_Data listing_:

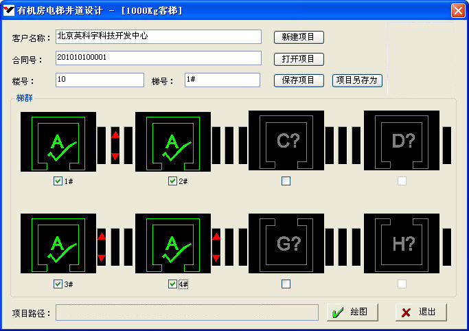
Task: Click the red arrows between 1# and 2#
Action: [115, 146]
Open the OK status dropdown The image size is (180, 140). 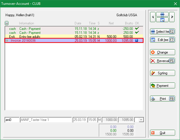pos(141,120)
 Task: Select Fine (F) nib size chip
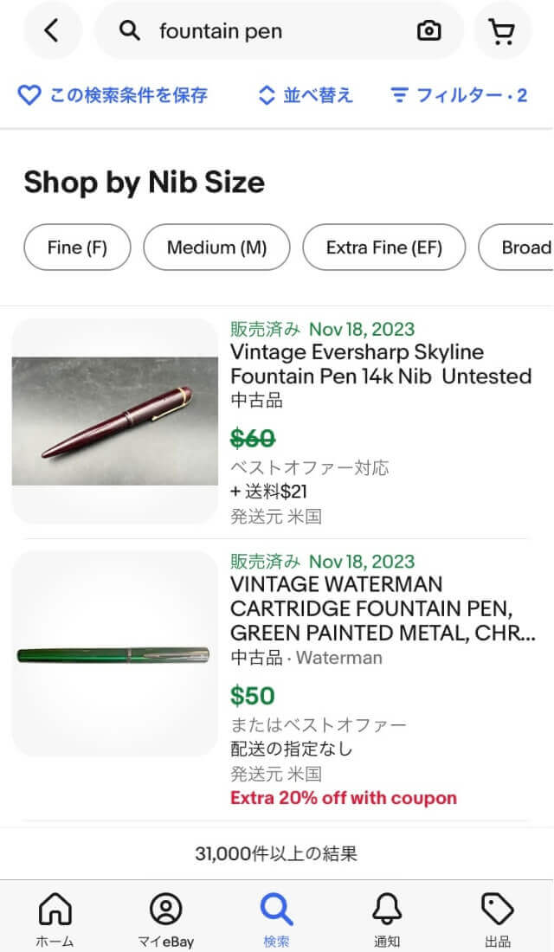(x=77, y=248)
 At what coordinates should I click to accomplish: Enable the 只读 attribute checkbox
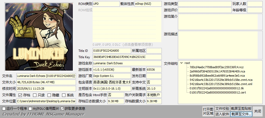coord(35,95)
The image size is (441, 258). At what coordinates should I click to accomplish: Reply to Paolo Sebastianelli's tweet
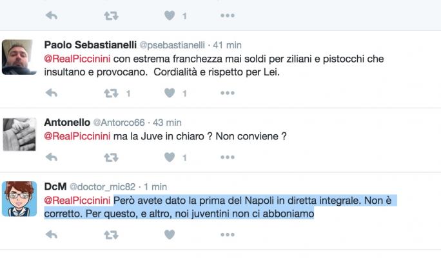(x=52, y=94)
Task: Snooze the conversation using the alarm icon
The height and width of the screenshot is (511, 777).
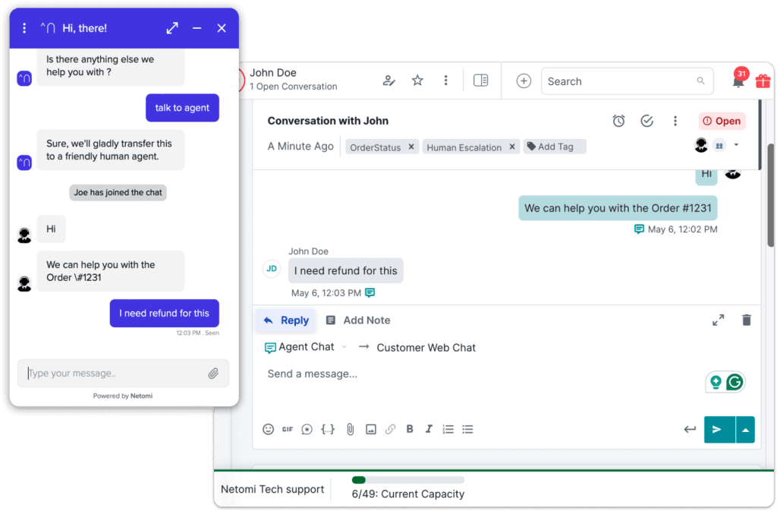Action: pos(618,120)
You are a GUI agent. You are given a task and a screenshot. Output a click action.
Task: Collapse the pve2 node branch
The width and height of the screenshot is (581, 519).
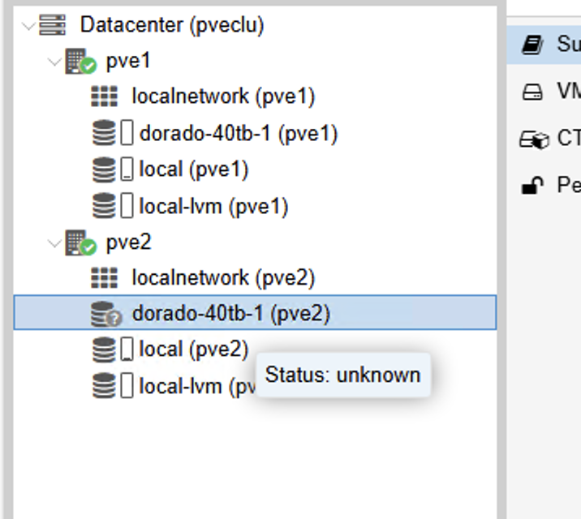[x=54, y=243]
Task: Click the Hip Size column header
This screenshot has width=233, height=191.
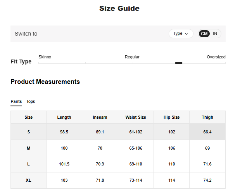Action: coord(172,117)
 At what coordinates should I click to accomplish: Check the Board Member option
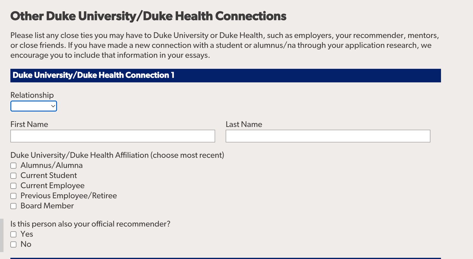pyautogui.click(x=14, y=206)
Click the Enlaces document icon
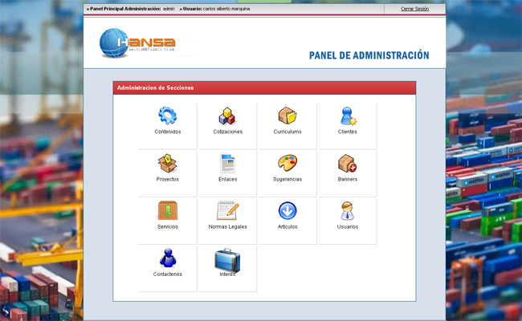The image size is (522, 321). (227, 164)
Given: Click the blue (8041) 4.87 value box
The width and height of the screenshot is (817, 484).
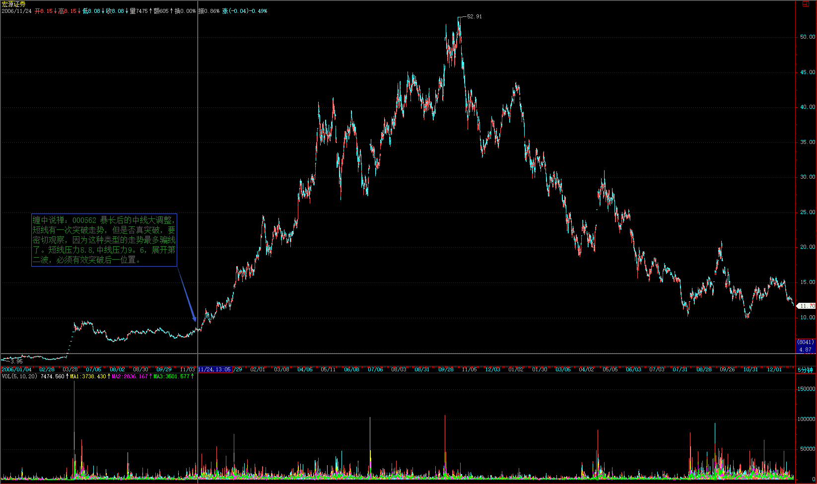Looking at the screenshot, I should click(806, 346).
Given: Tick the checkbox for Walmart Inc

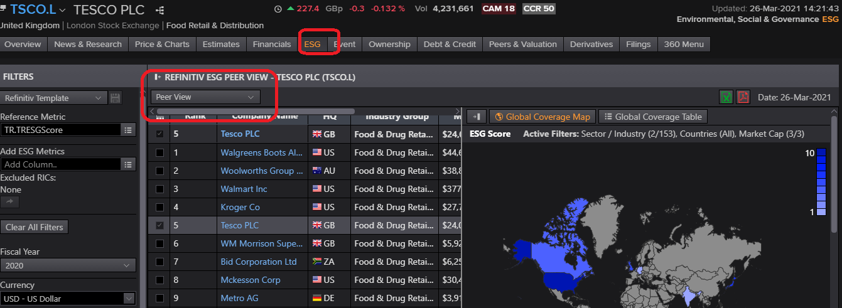Looking at the screenshot, I should click(x=159, y=189).
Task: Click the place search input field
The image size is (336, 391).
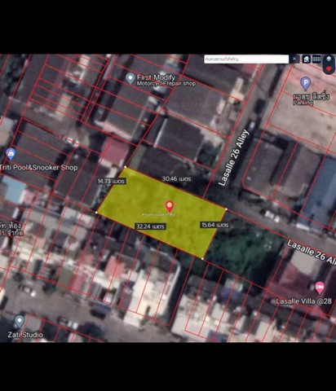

_Exercise_: Your task is to restate word for word the lines from the line holding "At what coordinates should I click to accomplish: Enable" through the final line of the listing, both included, but none of the pictures.

_Response box_:
 At what coordinates should I click to accomplish: Enable the 只读 attribute checkbox
coord(35,95)
The image size is (441, 258). At what coordinates should I click to accomplish: Reply to Paolo Sebastianelli's tweet
(x=52, y=94)
Task: Snooze the conversation using the alarm icon
The height and width of the screenshot is (511, 777).
Action: pos(618,120)
You are a GUI agent. You are given a task and a screenshot. Output a click action.
Task: Collapse the pve2 node branch
The width and height of the screenshot is (581, 519).
[x=54, y=243]
Task: Click the Hip Size column header
This screenshot has width=233, height=191.
Action: coord(172,117)
 At what coordinates should I click to accomplish: Check the Board Member option
pyautogui.click(x=14, y=206)
Click the Enlaces document icon
The image size is (522, 321). (227, 164)
Given: Click the blue (8041) 4.87 value box
The width and height of the screenshot is (817, 484).
Looking at the screenshot, I should click(806, 346).
Given: Tick the checkbox for Walmart Inc

Looking at the screenshot, I should click(x=159, y=189).
Task: Click the place search input field
The image size is (336, 391).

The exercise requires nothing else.